To encourage entries for its novella competition, the Paris Literary Review gave its readers some links to explore the art of novella. [Please note: the competition is closed for 2012 but you have 352 days to get your entry polished for the 2013 Prize. More details here.]

According to the Encylopaedia Britannica: “Novella, short and well-structured narrative, often realistic and satiric in tone, that influenced the development of the short story and the novel throughout Europe. Originating in Italy during the Middle Ages, the novella was based on local events that were humorous, political, or amorous in nature; the individual tales often were gathered into collections along with anecdotes, legends, and romantic tales. Writers such as Giovanni Boccaccio, Franco Sacchetti, and Matteo Bandello later developed the novella into a psychologically subtle and highly structured short tale, often using a frame story to unify the tales around a common theme.”

In a Guardian article (here) about Julian Barnes’s “short novel” The sense of an ending, Stephen King was quoted as condemning the novella thus: “an ill-defined and disreputable literary banana republic”.

The novella as literary form is discussed in The Daily Beast by Taylor Antrim (here), as does Bliss Kern in Three Quarks Daily (here), but quoting the arch storyteller Edgar Allen Poe’s scorning of the literary novella’s reluctance to end itself.
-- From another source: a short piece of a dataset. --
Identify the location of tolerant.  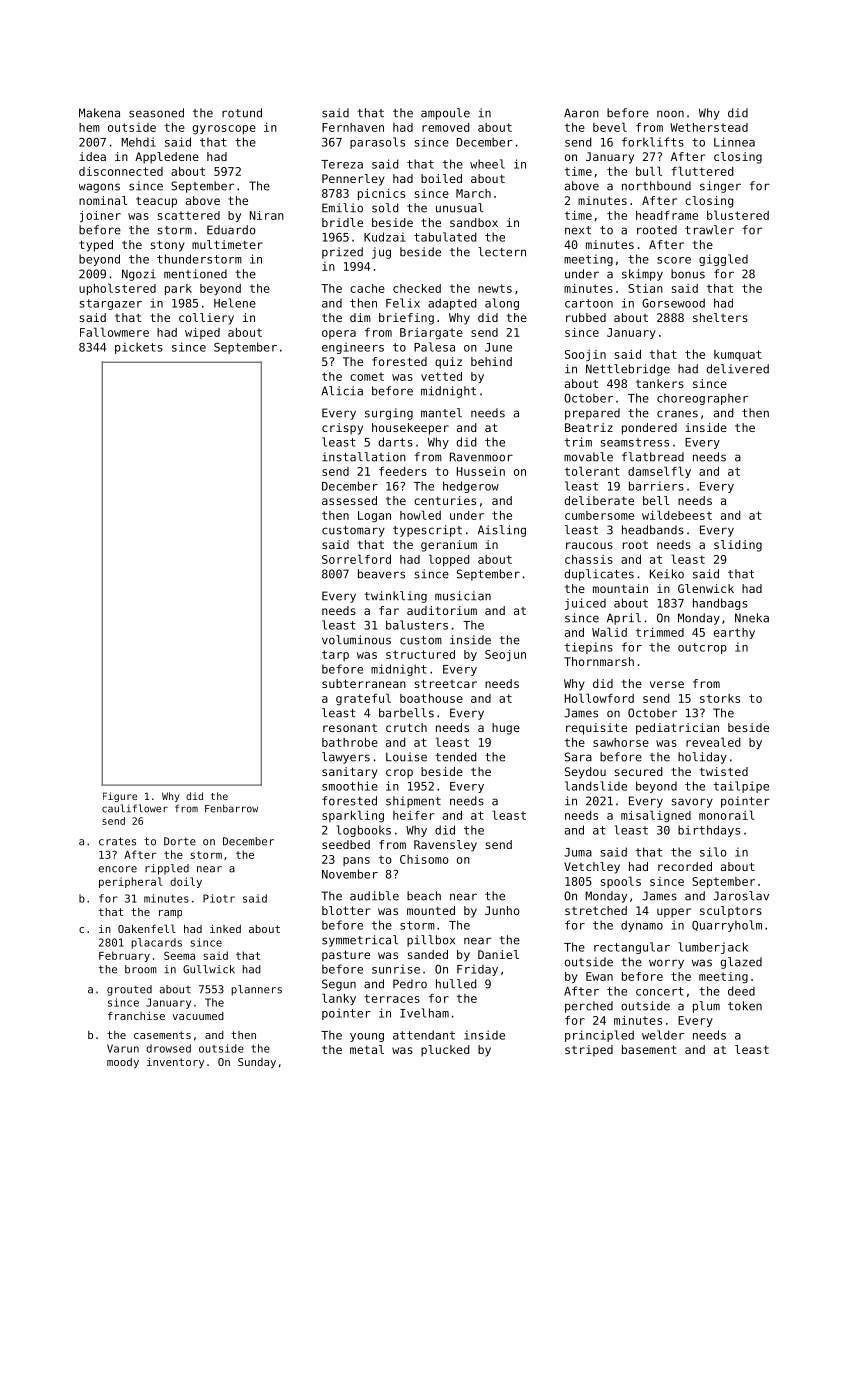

So is the novella the sole preserve of the literary author? If it is now, it soon won’t be. Some years ago as part of a campaign to get more people reading, the QuickReads series was launched, with bestselling authors writing novellas, aka short novels, for the romance, crime and other genre markets.

On e-book download sites there are many thousands of short novels, not proclaimed as such, but boasting 40,000-60,000 words for those who want a quick, easy read. As long as they are priced right, they sell.

So if you’re contemplating a first book, don’t quail at the thought of a 100,000-word doorstop tome;  kick off with a novella. Or a short novel. Or a long short story. Make up your own rules – who cares, if the story’s good?